## Microsoft Azure Logging

NOTE

This was commercial work completed to help build out tooling for proactive infastrucutre analysis and problem detection from Microsoft Azure data. The dataset used has been generated in Microsfot Excel to mirror close to the original quantitative data. Furthermore, categorical naming and datetime data has been changed.

#### SYSTEM INFASTRUCTURE BACKGROUND

The specific type of logging indicates the servers hit by client traffic/requests for subject specific information to be returned across Microsoft Azure Cloud Infastructure. Specific clients will be aligned with Azure clusters/engine-nodes. Cluster will hold include certain engine nodes at different periods in time dependent on customer/client traffic expectations.


#### Server 

We will not desribe the particular servers functionality in this case. However, what is import to understand is that the serves which are assigned to specific nodes in this instance were being hit to return in house functionality. This Python script will not detail this functionality. What is important is the usecase of the code to pull out specific information from our data.

Using our logging tooling we can acquire upto 15 days logs for specific system infastructure logging aimed at both proactive and reactive problem detection and solution.

- - - - - - -

Continue the Azure logging write-up from where it stops.

- - - - - - -

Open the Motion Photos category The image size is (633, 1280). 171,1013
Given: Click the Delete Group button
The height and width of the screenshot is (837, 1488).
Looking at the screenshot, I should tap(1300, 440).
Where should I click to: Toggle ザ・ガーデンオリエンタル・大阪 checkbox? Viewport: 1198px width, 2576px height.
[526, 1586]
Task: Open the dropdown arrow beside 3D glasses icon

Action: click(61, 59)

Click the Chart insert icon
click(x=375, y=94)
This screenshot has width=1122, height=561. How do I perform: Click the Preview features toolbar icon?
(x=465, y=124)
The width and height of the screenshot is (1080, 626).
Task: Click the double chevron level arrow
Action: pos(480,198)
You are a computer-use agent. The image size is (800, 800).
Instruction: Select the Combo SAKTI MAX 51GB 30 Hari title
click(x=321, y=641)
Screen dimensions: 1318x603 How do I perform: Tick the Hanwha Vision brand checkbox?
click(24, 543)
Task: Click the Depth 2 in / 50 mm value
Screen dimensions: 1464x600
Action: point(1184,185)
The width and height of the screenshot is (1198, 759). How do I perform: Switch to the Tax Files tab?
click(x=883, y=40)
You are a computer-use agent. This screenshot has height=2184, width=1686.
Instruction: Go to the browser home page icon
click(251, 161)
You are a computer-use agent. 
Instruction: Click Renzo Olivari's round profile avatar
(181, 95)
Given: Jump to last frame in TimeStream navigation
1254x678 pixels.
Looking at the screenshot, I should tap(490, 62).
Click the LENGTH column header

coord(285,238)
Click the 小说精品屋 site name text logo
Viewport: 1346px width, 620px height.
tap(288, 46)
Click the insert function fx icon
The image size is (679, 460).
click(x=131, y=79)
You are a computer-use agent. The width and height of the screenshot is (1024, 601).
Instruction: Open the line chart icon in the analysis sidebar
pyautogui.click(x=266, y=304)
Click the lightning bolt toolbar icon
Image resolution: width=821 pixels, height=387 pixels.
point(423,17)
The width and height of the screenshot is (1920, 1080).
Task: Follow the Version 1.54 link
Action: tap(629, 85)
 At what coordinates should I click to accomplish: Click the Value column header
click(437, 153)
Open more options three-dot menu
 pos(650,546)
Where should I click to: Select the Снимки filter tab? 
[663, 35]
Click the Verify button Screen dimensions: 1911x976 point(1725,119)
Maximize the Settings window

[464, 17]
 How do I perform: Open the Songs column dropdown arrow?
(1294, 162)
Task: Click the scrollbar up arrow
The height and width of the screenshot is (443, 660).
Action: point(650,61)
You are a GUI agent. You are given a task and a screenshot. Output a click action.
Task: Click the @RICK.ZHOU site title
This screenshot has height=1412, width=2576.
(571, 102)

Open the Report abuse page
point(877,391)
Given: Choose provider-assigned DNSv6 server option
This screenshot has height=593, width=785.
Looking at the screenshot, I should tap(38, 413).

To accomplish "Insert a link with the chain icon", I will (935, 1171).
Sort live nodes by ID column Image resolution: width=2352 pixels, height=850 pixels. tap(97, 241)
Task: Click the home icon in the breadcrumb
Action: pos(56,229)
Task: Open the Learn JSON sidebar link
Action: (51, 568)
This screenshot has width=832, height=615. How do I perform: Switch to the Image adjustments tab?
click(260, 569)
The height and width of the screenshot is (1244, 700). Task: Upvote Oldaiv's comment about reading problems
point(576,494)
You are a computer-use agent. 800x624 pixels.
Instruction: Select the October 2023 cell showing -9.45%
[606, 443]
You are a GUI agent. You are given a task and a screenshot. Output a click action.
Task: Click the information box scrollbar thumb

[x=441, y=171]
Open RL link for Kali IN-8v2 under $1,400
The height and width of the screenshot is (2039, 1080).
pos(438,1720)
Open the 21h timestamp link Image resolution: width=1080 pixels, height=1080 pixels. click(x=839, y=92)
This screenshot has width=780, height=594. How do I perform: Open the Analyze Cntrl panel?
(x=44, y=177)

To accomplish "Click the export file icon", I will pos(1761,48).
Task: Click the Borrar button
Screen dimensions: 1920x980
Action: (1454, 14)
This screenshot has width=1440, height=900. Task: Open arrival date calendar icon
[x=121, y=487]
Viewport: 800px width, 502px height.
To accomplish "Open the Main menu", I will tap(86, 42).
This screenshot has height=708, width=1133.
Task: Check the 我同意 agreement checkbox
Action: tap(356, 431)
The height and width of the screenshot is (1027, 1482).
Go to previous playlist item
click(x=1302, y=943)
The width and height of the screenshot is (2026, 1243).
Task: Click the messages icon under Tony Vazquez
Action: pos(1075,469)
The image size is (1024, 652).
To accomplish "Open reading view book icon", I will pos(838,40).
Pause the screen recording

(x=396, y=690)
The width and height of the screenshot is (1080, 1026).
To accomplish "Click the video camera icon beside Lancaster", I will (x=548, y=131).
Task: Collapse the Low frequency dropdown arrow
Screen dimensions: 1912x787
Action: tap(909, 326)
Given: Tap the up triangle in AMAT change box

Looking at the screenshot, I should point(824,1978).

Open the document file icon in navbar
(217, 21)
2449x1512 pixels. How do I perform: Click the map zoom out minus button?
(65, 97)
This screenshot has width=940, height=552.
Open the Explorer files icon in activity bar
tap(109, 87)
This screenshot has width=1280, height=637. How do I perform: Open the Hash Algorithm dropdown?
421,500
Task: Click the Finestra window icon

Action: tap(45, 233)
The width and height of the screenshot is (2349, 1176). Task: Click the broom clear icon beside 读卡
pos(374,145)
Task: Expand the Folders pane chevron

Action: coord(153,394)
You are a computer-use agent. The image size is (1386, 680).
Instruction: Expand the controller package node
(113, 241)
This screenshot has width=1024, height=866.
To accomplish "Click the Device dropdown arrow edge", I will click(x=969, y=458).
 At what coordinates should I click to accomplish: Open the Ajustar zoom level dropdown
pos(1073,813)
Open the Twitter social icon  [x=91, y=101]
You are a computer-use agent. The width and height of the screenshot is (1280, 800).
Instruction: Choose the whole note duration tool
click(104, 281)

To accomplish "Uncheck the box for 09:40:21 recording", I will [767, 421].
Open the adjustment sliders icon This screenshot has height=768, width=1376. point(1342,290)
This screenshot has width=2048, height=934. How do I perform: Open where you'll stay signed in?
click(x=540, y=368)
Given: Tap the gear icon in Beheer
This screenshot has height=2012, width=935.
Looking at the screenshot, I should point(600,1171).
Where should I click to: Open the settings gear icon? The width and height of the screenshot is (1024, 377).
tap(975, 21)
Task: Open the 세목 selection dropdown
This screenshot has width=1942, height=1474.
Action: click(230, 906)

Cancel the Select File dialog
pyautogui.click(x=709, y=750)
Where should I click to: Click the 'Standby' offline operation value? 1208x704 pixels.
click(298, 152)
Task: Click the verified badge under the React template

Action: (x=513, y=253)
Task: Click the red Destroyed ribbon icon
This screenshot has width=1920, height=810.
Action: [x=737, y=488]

- - - - - - -

Task answer:
Data

- Date : log date
- EngineNode : Specific engine node used across & assinged to specific clusters for specific clients
- Client : Live client customer
- RequestSize(TB) : Custumer|Client Server Request Size (Memory) - Terabytes
- Milliseconds : Time milliseconds to return functionality to customer
- Seconds : Time seconds to return functionality to customer
- Minutes : Time minutes to return functionality to customer

In [None]:
import numpy as np # import numpy package for numerical python
import pandas as pd # import pandas

# import visualization libraries
import matplotlib.pyplot as plt
import seaborn as sns
import plotly.express as px 
from plotly.subplots import make_subplots
import plotly.graph_objects as go

#
from collections import Counter, OrderedDict
from operator import itemgetter   

from sklearn.preprocessing import normalize, StandardScaler # data pre-processing libraries and modules

Python Collections Module: https://www.geeksforgeeks.org/python-collections-module/

#### DATA CLEANING AND FEATURE ENGINEERING

In [None]:
#Create Dataframe from CSV file & parse dates
data = pd.read_excel('DataDecodedPrepared.xlsx', parse_dates = True)

#create copy of orginal dataframe
data_copy = data.copy(deep = True)

# drop column
data.drop(data.columns[[6]], axis=1, inplace=True)

# strng strip (remove part of string)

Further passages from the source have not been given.